#### [Selected text]
What does it take to stop using pornography?
- OliverPurches
- Apr 9
- 2 min read

This will vary from person to person - depending how deeply it has it’s hooks in you (hence the name of this website). Some people can read one article extolling the downsides of porn use and stop, whereas others may need deep intense self-exploration and support. Most of us will fall somewhere in the middle.
The things that contribute to stopping:
Internal drives and motivation ie wanting to stop.
This is the toughest to achieve, because porn is very pleasurable. If part of you wants to keep using porn, or feels you should be able to, or that you have a right to (or whatever), then you will always find a way to keep doing it. (see upcoming article listing some of the ‘shitty justifications’ people use). A great litmus test for if someone is actually going to be able to stop is: are they willing to not use porn again for the rest of their lives? If this isn’t met with a clear and emphatic ‘yes’, then they aren’t ready - yet.
External factors making it more difficult to access pornography.
These will always be overcome if an internal want to do porn still exists, but can be incredibly helpful in creating distance between wanting and using. These range from app blockers to or habit-switching tactics (ie making good habits XYZ and making bad habits ABC)
Different Types of Support including:
Self-support: becoming conscious of our own individual tendencies / habits, so that compulsive behaviours can be made deliberate (or stopped). This might also include journaling about the reasons we don’t want to do porn, or the ways it has harmed us etc
Education RE how porn use works, how it affects us, how we might benefit from stopping using (like the articles here).
Other people, be they:
Friends, partners, family members who can hold and support you with compassion (as opposed to demonising you for being imperfect)
Professionals (coaches / therapists etc) who have objectivity / distance, and usually have compassion for you as well as a desire encourage and challenge.
People who are in a similar situation: either because they themselves are kicking the habit, or people who’ve done so previously so understand what you are going through. (The latter can be hard to find, and the former can be a bit like the blind leading the blind.)
***Shame dies in connection. Appreciating that we are not alone in our struggle reduces internal self-criticism and increases our ability for self-compassion. Shame weighs us down, and when we remove it we can more easily access new perspectives and new possibilities of how to be.

#### [What the exercise asks]
In the article on quitting pornography, what is the litmus test for whether someone will actually be able to stop? Please rely only on the article on quitting pornography.

#### [Supplied material]
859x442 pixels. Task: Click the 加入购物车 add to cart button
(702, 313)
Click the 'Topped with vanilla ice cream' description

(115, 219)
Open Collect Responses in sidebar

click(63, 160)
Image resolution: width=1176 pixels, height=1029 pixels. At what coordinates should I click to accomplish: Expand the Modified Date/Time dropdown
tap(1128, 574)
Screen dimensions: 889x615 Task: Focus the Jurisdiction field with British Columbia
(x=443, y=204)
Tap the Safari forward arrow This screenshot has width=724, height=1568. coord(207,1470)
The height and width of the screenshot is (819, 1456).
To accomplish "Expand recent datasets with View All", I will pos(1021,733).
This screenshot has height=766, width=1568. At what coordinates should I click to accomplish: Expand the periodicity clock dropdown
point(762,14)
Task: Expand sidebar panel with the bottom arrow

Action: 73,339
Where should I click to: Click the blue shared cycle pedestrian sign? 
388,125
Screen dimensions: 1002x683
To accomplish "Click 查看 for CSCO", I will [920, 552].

#### [Result below]
Whether they are willing to never use porn again for the rest of their lives.